(Saved entries)
##############################
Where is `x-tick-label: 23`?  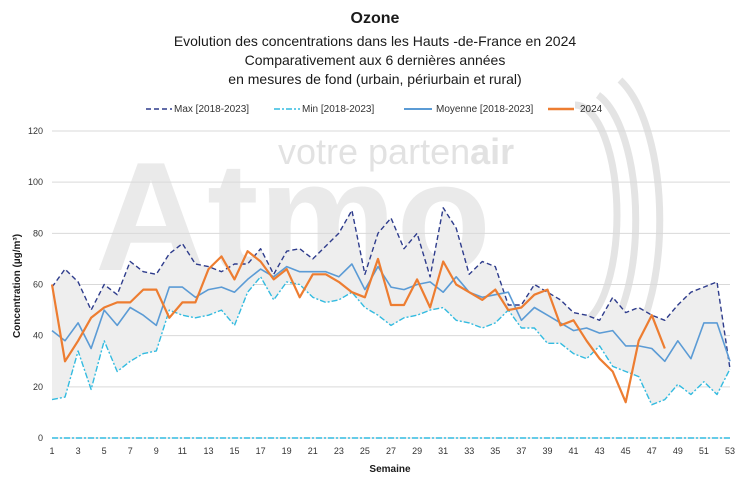
x-tick-label: 23 is located at coordinates (339, 451).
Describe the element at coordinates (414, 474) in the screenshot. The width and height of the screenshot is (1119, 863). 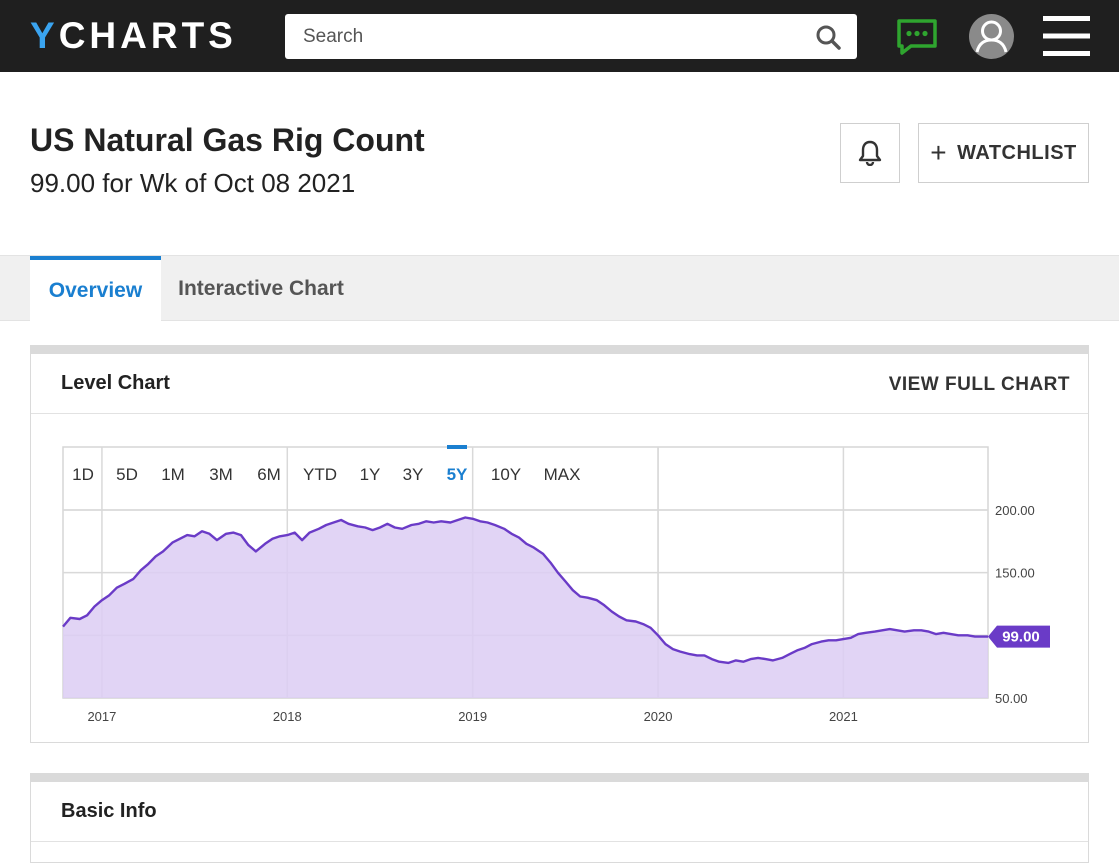
I see `range-label: 3Y` at that location.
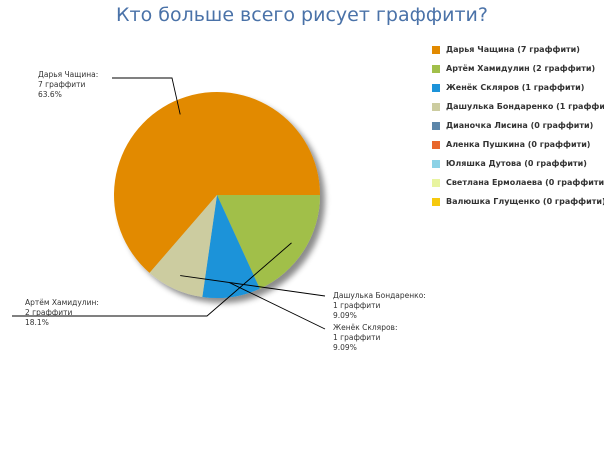 This screenshot has width=604, height=453. Describe the element at coordinates (366, 328) in the screenshot. I see `callout-label: Женёк Скляров:` at that location.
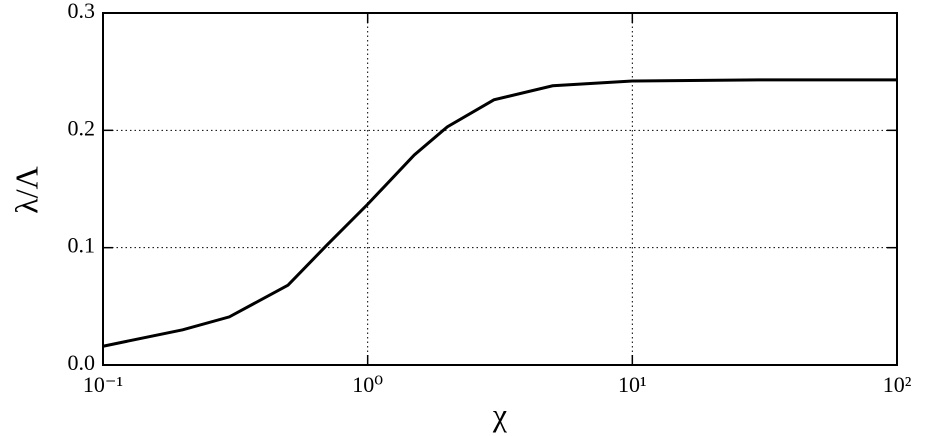  I want to click on y-tick-label: 0.0, so click(82, 362).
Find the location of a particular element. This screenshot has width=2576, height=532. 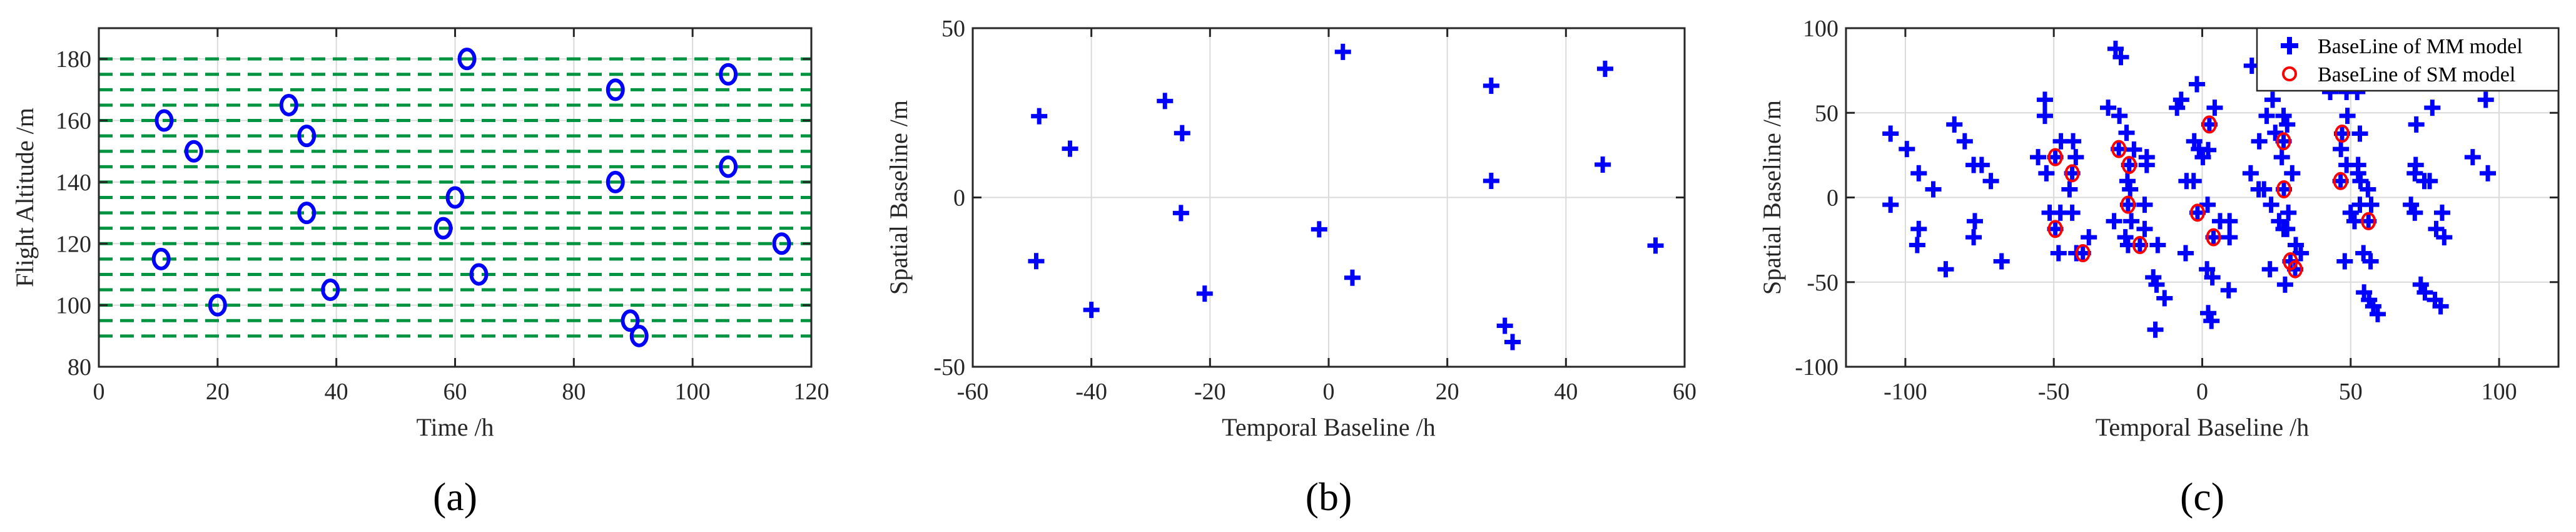

y-tick-label: 0 is located at coordinates (959, 198).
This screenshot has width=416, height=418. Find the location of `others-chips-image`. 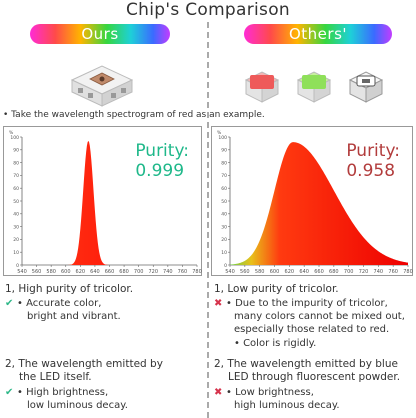

others-chips-image is located at coordinates (319, 90).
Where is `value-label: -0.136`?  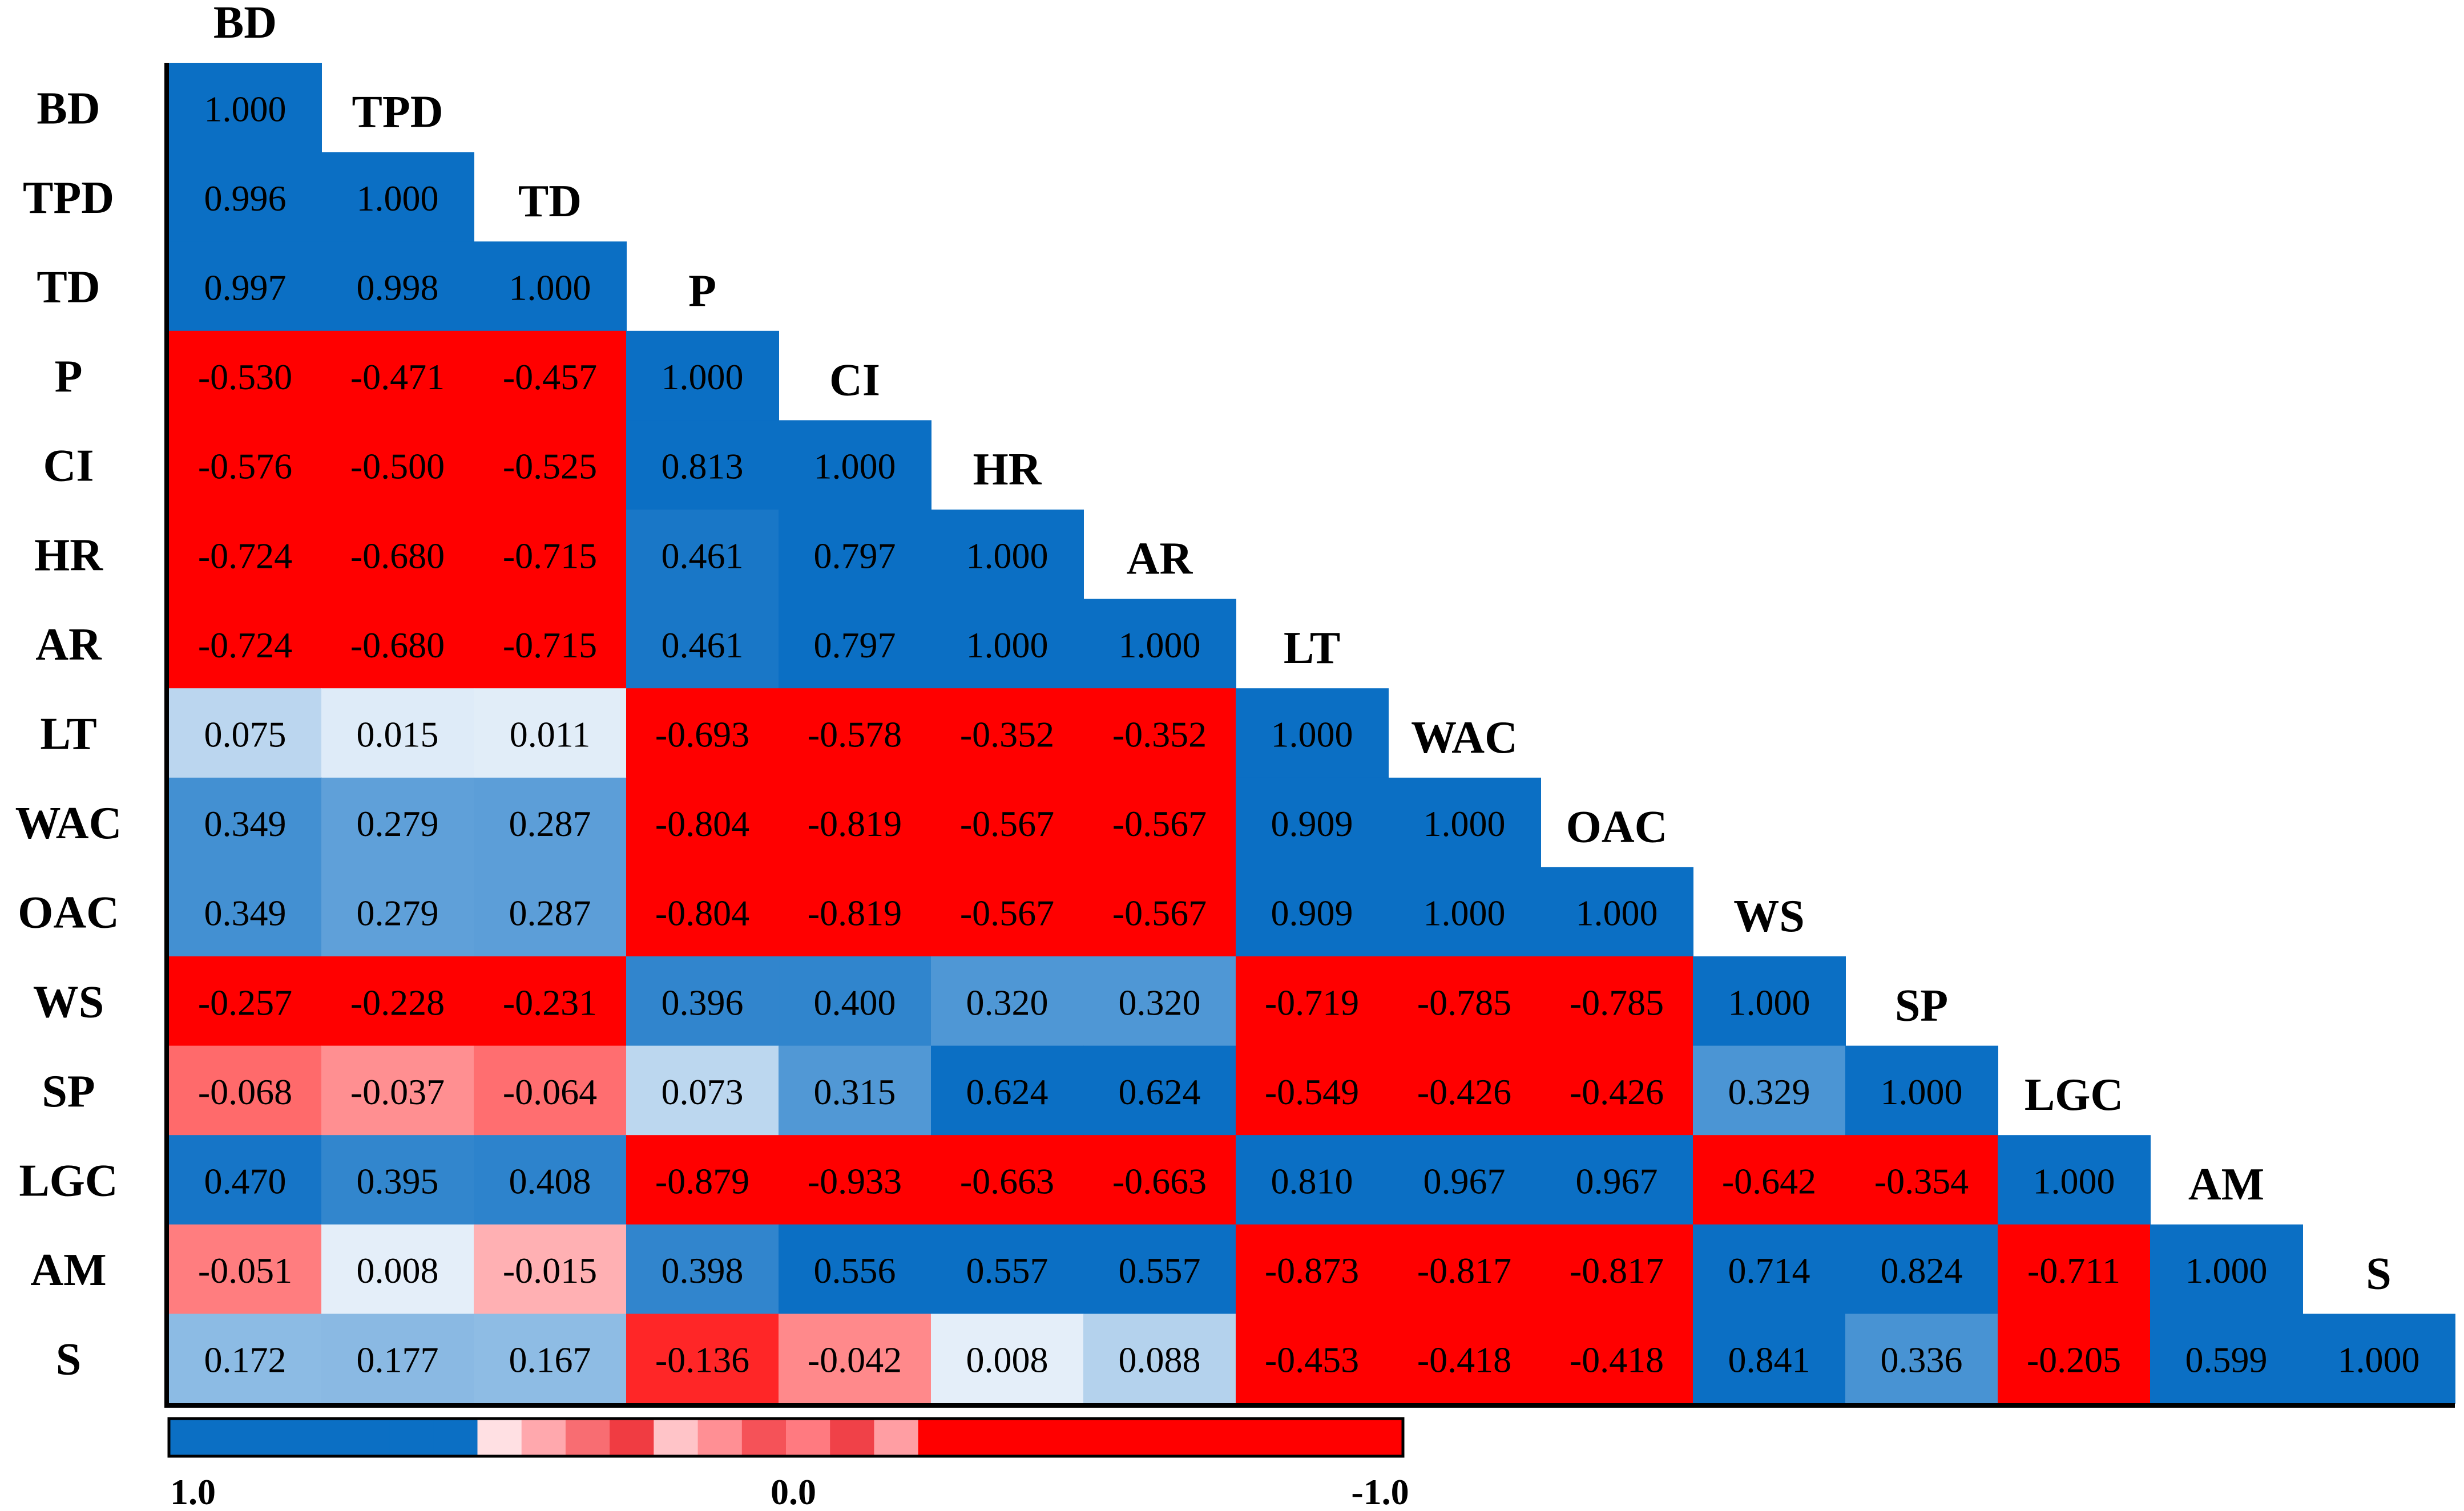 value-label: -0.136 is located at coordinates (702, 1360).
##############################
Activity:
Copy out the rows from the start of the saved entries through the line containing "I want to click", including that line. Leave the pictures out of your answer.

Written solution:
Where is `x-tick-label: 23`?  
x-tick-label: 23 is located at coordinates (339, 451).
Describe the element at coordinates (414, 474) in the screenshot. The width and height of the screenshot is (1119, 863). 
I see `range-label: 3Y` at that location.
 This screenshot has width=604, height=453. Describe the element at coordinates (366, 328) in the screenshot. I see `callout-label: Женёк Скляров:` at that location.
  I want to click on y-tick-label: 0.0, so click(82, 362).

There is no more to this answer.